PARA EL CAMINO

  • Dios tiene un lugar para ti

  • agosto 20, 2023
  • Rev. Dr. Hector Hoppe
  • Notas del sermón
  • © 2025 Cristo Para Todas Las Naciones
  • TEXTO: Isaías 56:1, 6-8
    Isaías 56, Sermons: 2

  • Comenzamos esta reflexión bajo la bendición de Dios Padre, Hijo y Espíritu Santo. Amén.

    Una vez, un compañero de la escuela secundaria se atrevió a preguntarle a la profesora: «¿Para qué tenemos que estudiar historia?» Él pensaba que si la historia ya era ‘historia’, no nos resultaba de ningún beneficio. Para él era importante aprender las cosas prácticas para la vida. La profesora se rio un poco y le dijo: «Porque el ministerio de educación así lo pide en el programa». Pero luego le dio una respuesta más convincente: «Es para que sepamos de dónde venimos y conozcamos los grandes logros que le hicieron bien a la humanidad, y para que aprendamos a no repetir los errores que se cometieron en el pasado». El profeta Isaías entra en esa categoría de historia, pero no se queda ahí. Él nos enseña sobre la humanidad pero, sobre todo, sobre lo que está por encima de la humanidad, es decir, sobre Dios y sobre lo que Dios todavía tiene para decirnos hoy.

    Una de las cosas que aprendemos cuando estudiamos historia es que esta se repite. Surgen grandes imperios y potencias, y así como surgen, un día desaparecen, mientras que las guerras siempre están a la orden del día en alguna parte del mundo. ¡Pareciera que nunca aprendiéramos! La situación del pueblo de Israel también se repite metódicamente durante miles de años. Y así es con la historia de todos los pueblos en el mundo. Una de las cosas que tendríamos que haber aprendido es a no matar al otro y a no armar guerras. Sin embargo, seguimos haciéndolo y en proporciones gigantescas. En el año 2020, debido a lo que se ha llamado una «limpieza étnica», hubo una matanza de ocho mil bosnios en Europa. Y si miramos al pasado, encontraremos que las luchas étnicas permean la historia universal.

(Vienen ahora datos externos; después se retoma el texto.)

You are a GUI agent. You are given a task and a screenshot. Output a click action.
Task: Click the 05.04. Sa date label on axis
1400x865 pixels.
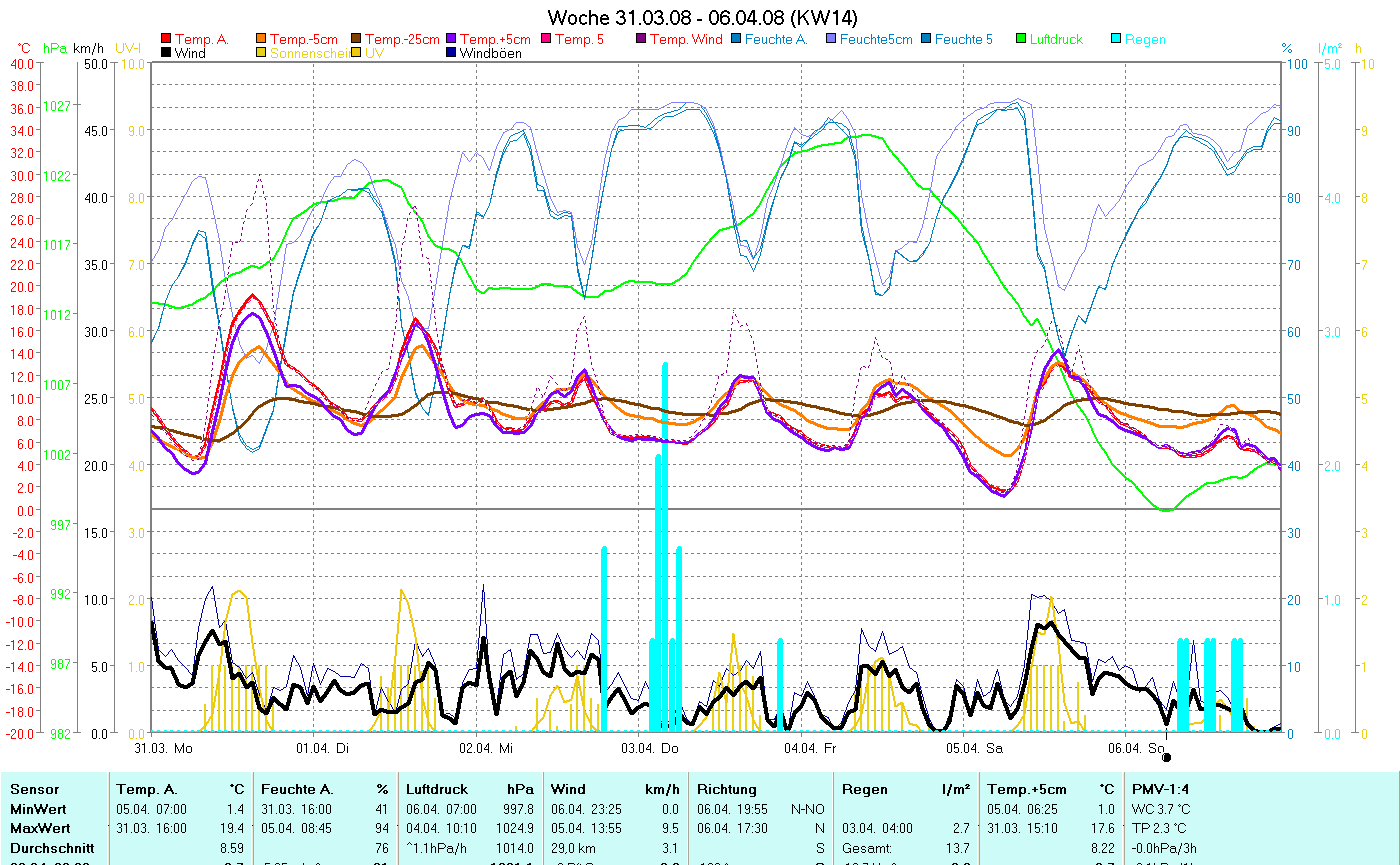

    En un momento de la historia antigua, el faraón de Egipto invitó a Israel y a su familia a dejar su tierra, donde escaseaba la comida, y habitar en su territorio. Así lo hicieron, y los descendientes de Israel se multiplicaron en gran manera y prosperaron en su trabajo. Pronto los egipcios comenzaron a sentirse incómodos y decidieron que los israelitas no debían estar mejor que los egipcios, así que los esclavizaron. Años más tarde, Dios liberó al pueblo de Israel sacándolo de Egipto y llevándolo a la Tierra Prometida. Pasado un tiempo, cuando Israel ya estaba establecido en Palestina y tenía un templo maravilloso construido por su rey Salomón, los asirios se los llevaron cautivos a Babilonia. Vale aclarar que esta vez no habían sido invitados, sino secuestrados. En Babilonia estuvieron a punto de sufrir una limpieza étnica total que fue frustrada gracias a la intervención de Ester, la esposa hebrea del rey asirio. Israel siguió viviendo en el exilio y prosperando. Pero también iban alejándose de Dios: los dioses babilonios eran convenientes, y de paso evitaban un conflicto religioso.

    Es en esa situación que el profeta Isaías escribe las palabras que estudiamos hoy. Dios llama a su pueblo a volver, y no solamente a su pueblo, sino también a los extranjeros, o sea, a los mismos persas y a las otras etnias que habitaban en las colonias hebreas. Cuando se corrió la voz de que Dios llamaba a su pueblo de vuelta a Israel, los extranjeros pensaron que se iban a quedar sin nada. Pero no todo el pueblo de Israel volvió a su tierra natal, sino solo un remanente compuesto por aquellos que permanecieron fieles al Dios de sus padres Abrahán, Isaac y Jacob. Y junto con ese remanente viajaron a Israel también gentes de otras etnias. Para ellos es este mensaje pues, por no ser judíos, pensaban que tal vez no eran bienvenidos a la tierra que le pertenecía solo a Israel. Pero Dios tenía otra idea. Su amor por las personas lo llevó a invitar a todos los creyentes, sin importar su etnia, a habitar en Israel.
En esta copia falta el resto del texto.